“Project Runway” season 6 premiere, we hardly knew ye.
With the All-Star edition of the “Runway” franchise inexplicably taking up two hours, we hardly got a chance to meet the 16 (well, 15 by the end of the hour) designers vying for the sixth season crown. I mean, what would you rather have? Two hours with Santino whining about a broken needle, Chris March napping and a bunch of designers we already know or an extended premiere so that we can better decide who to get behind with this new batch of contestants?
As a result, a handful of personalities dominated screen time, while we’re left to wonder about the majority of the designers. Here’s a sampling of the notes I took during the premiere to help me remember people: Gordana = like her accent. New Uli? Nicolas: douche-y guy with a stupid haircut. Irina: inspired by her dog to make handbags. Louise: I didn't know Diablo Cody was a designer. Epperson: I didn't know Bobby McFerrin was a designer (courtesy of my girlfriend, Erica). Carol Hannah: pick ONE name. Shirin: ?? I’ve got nothing.
The people we DID get to know included Johnny (pictured, right), who had been repeatedly rejected for the show on the count of his meth addiction. (Maybe he should’ve tried one of the VH-1 shows.) Midway through the first challenge – creating a red carpet look for $200 – the stress of the competition caused him to have a meltdown. While it may seem discouraging to completely lose your s--- during the FIRST challenge, I’m surprised this doesn’t happen more often. Sure, most of these people work in the fashion world, but the insanely short amount of time designers on “Runway” have to finish their challenges seems insane, and it was actually a little refreshing to see someone crack under the pressure.
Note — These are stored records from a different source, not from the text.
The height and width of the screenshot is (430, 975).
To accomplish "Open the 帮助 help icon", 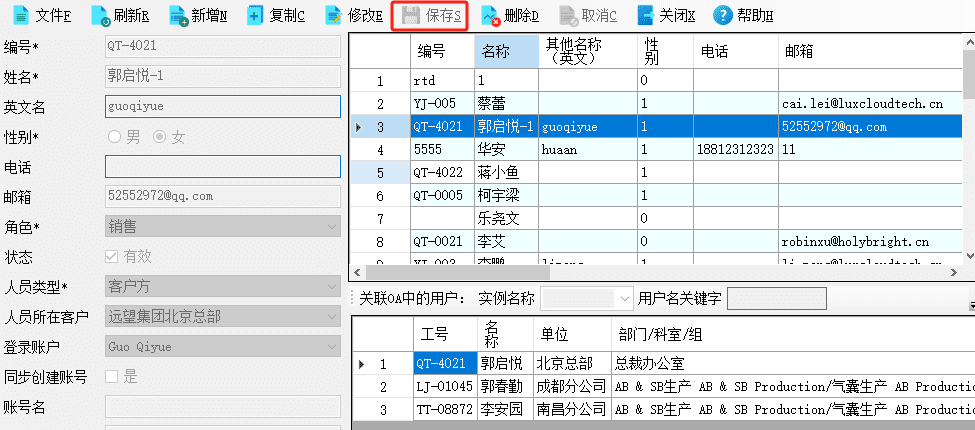I will pyautogui.click(x=723, y=16).
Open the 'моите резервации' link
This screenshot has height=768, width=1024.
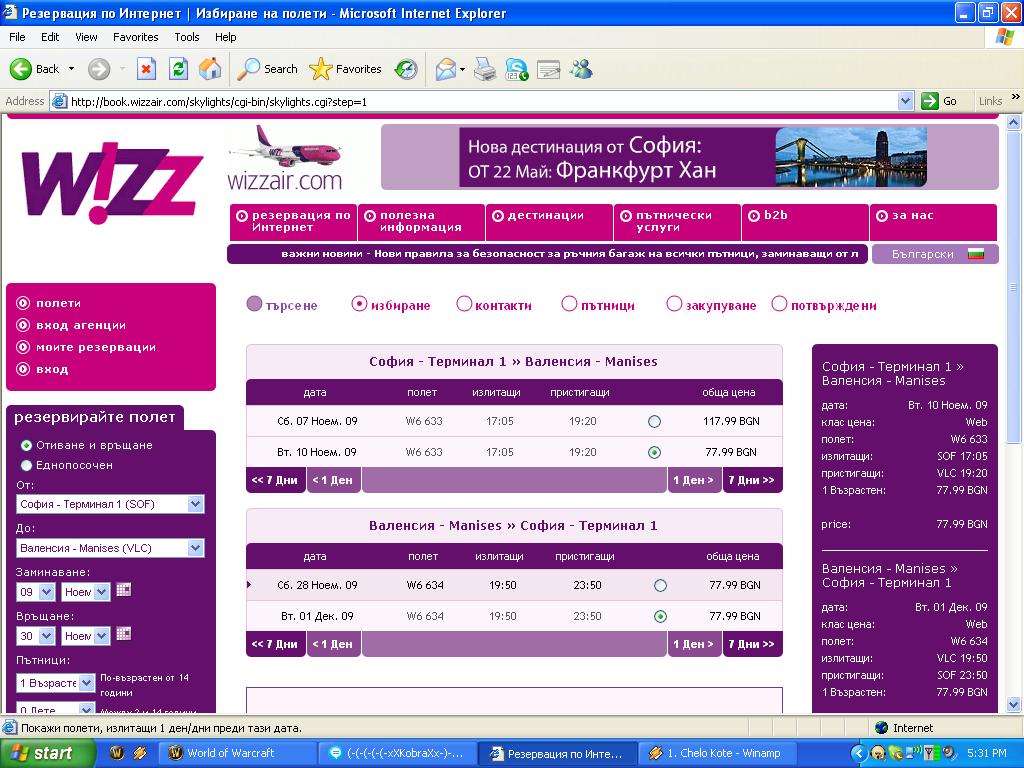point(96,347)
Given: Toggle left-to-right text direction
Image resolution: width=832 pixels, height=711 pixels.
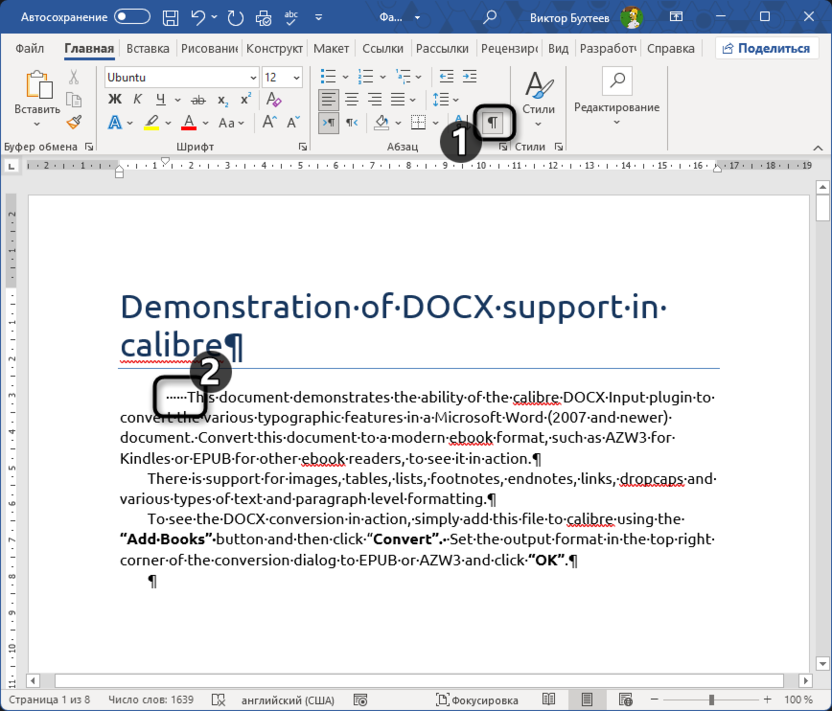Looking at the screenshot, I should click(327, 122).
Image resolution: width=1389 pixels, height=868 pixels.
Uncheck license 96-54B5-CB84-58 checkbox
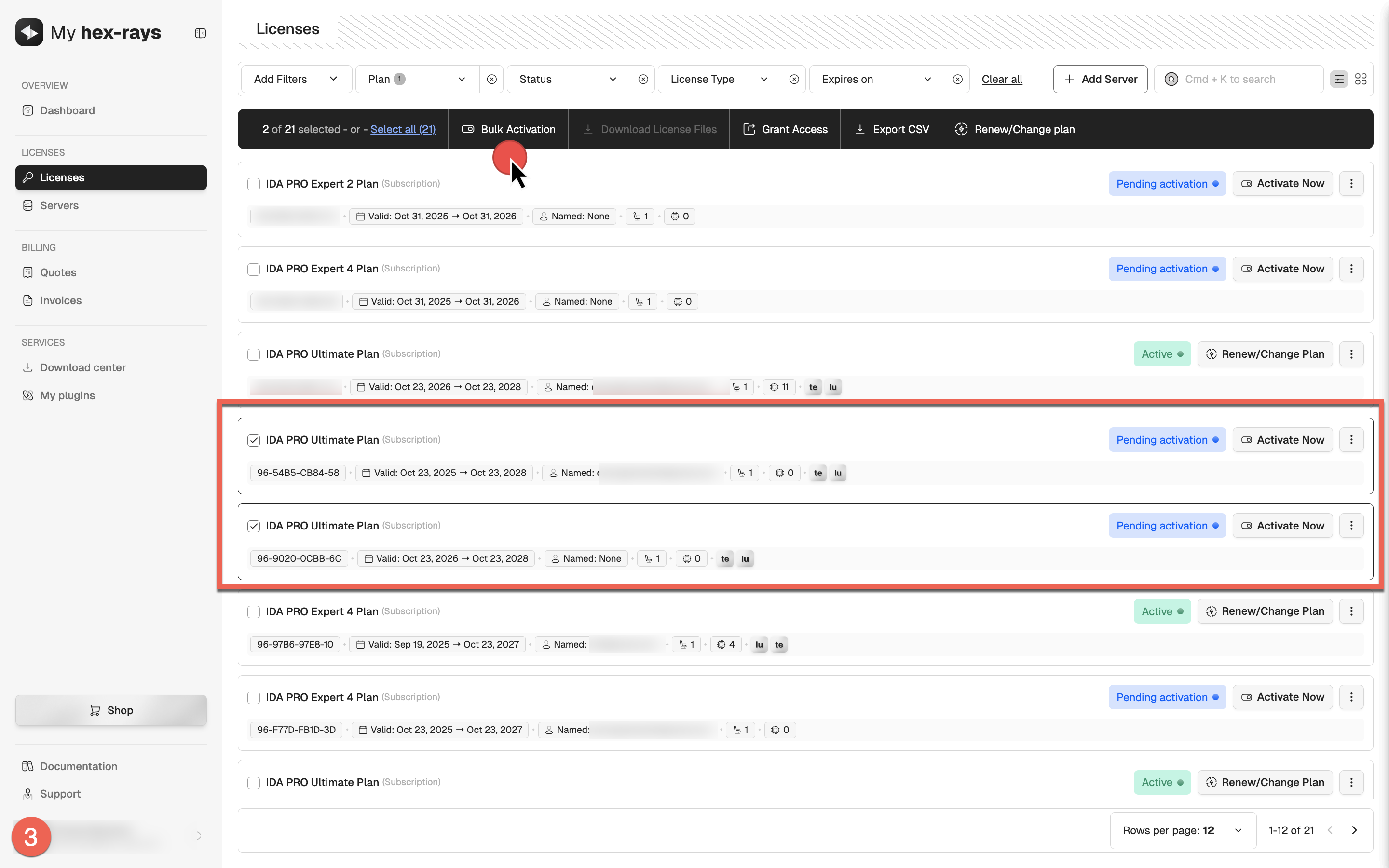[x=254, y=440]
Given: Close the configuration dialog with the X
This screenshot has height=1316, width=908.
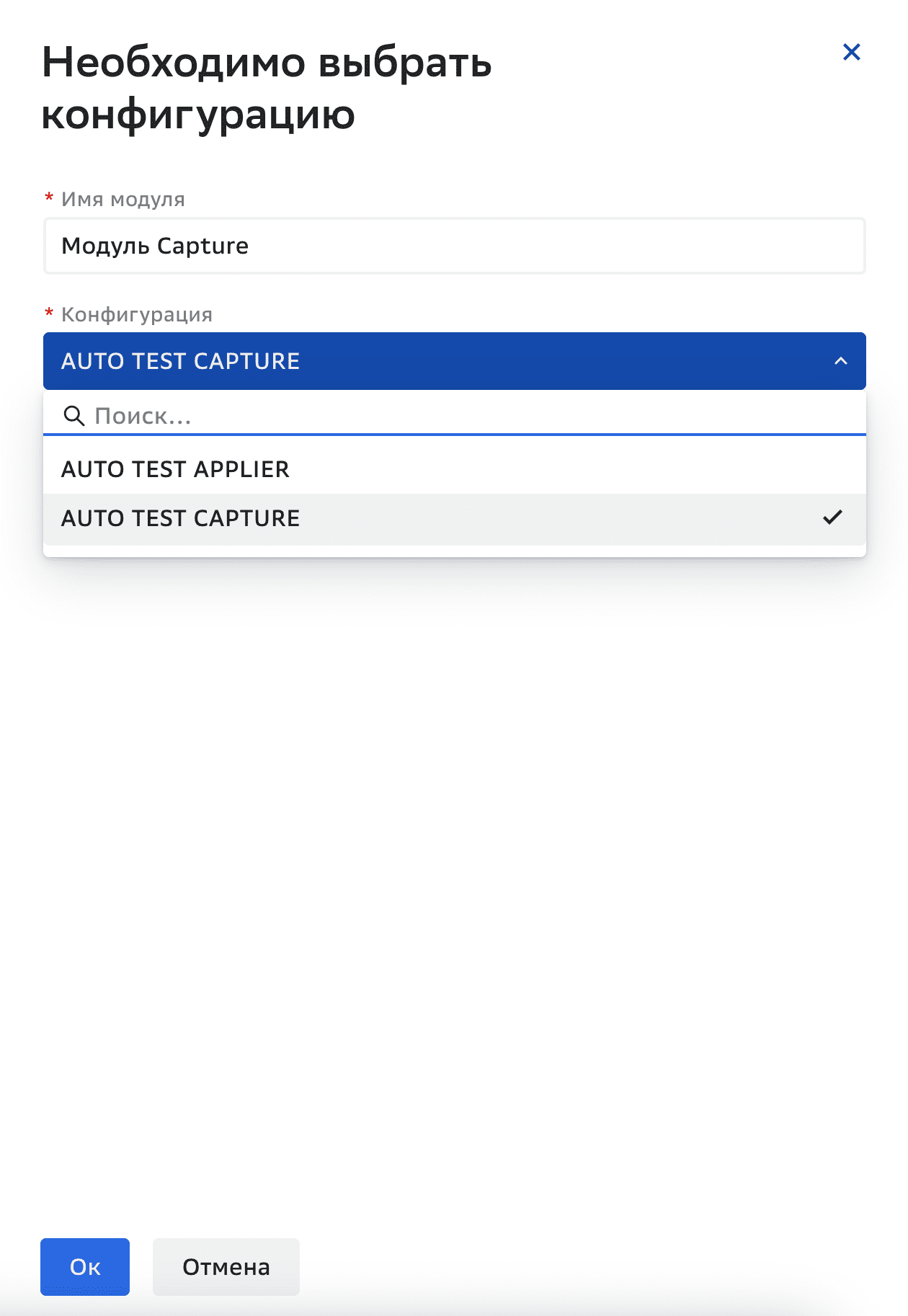Looking at the screenshot, I should (x=851, y=52).
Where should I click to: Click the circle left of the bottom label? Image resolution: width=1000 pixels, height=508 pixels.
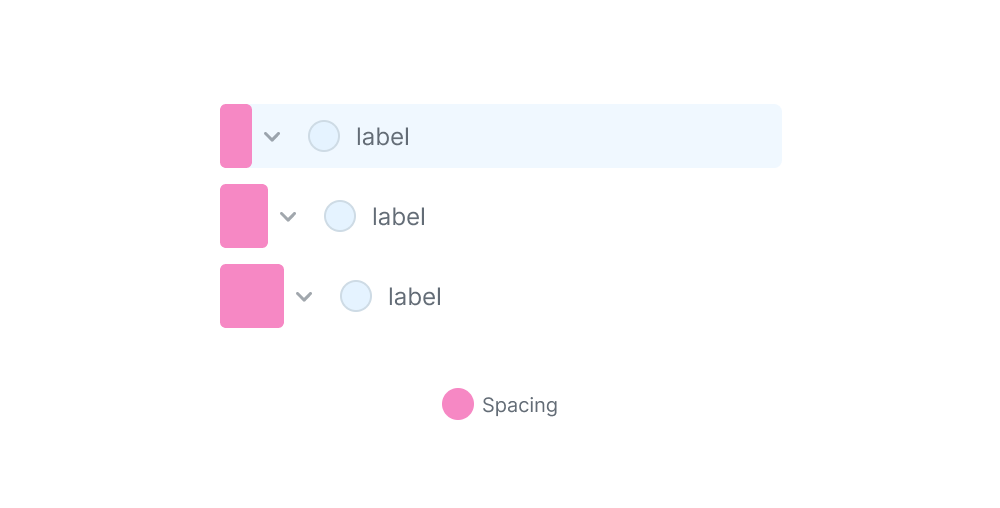coord(356,296)
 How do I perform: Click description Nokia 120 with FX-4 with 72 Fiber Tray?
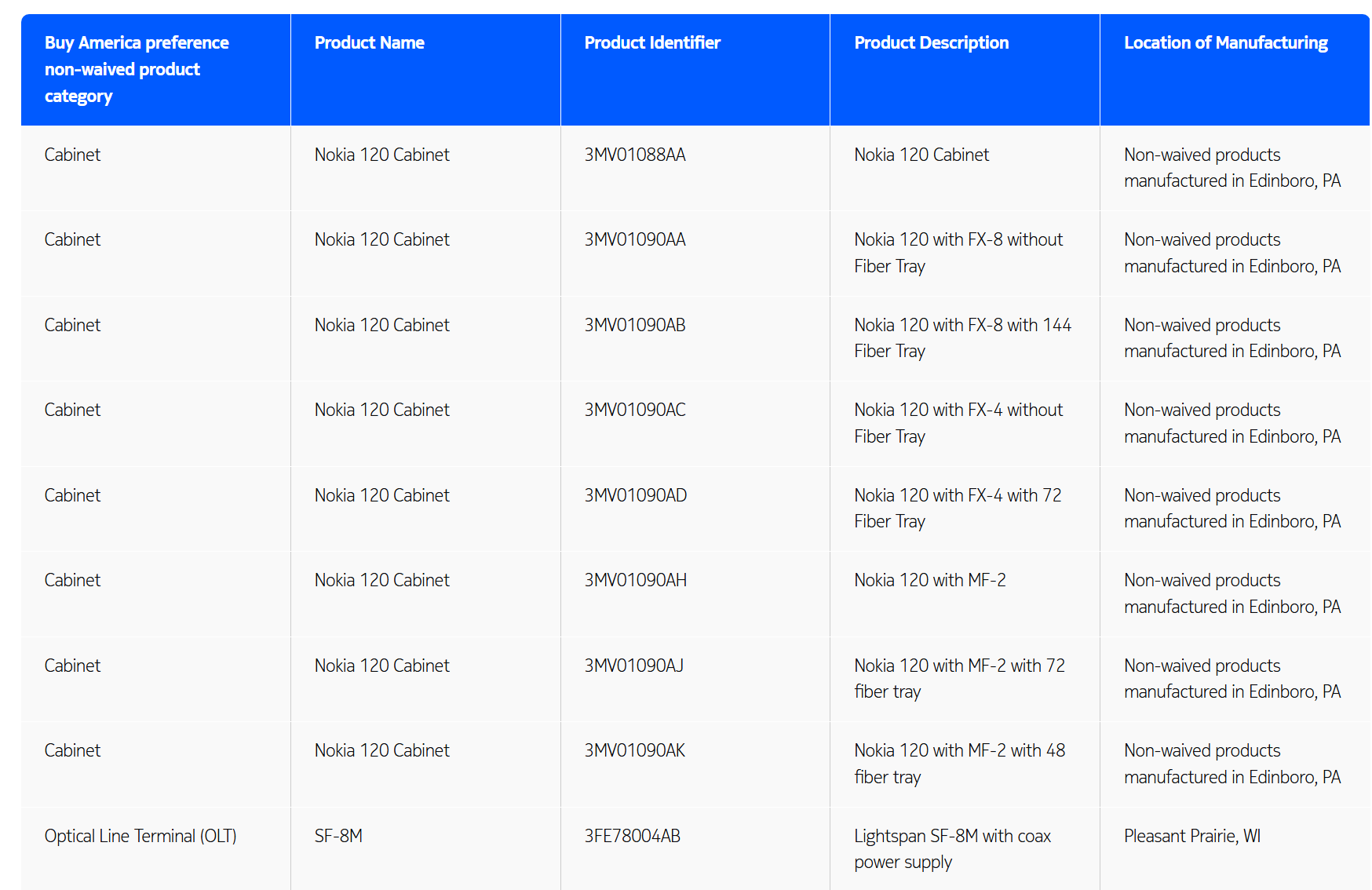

Fortunately, this afforded Tim Gunn the chance to remind us why he’s the most awesome person ever, gently telling Johnny to let it out and talking him off the ledge.
The rest of the drama in the workroom centered on Ari’s outfit, which Tim dubbed a halter diaper during his mid-challenge checkup, and the fact that Mitchell’s measurements for his models were WAY off. (According to Mitchell, this was the model’s fault.) As a result, Mitchell had to improvise and ended up sending his model out on the runway in what looked like a sheer bed sheet, turtleneck combination that looked like it was both WAY too revealing and incredibly constricting.
This week’s guest judge was actress, “singer” and “designer” Lindsay Lohan. All kidding about her credentials aside, I found her scowling and barely-hidden contempt for some of the looks highly-entertaining.
With 16 looks making their way down the runway, I honestly don’t remember too many standouts besides the ones the judges named to the top and bottom 3. (Maybe if the show had developed each designer more, I would’ve given a crap and paid more attention to each of their work.)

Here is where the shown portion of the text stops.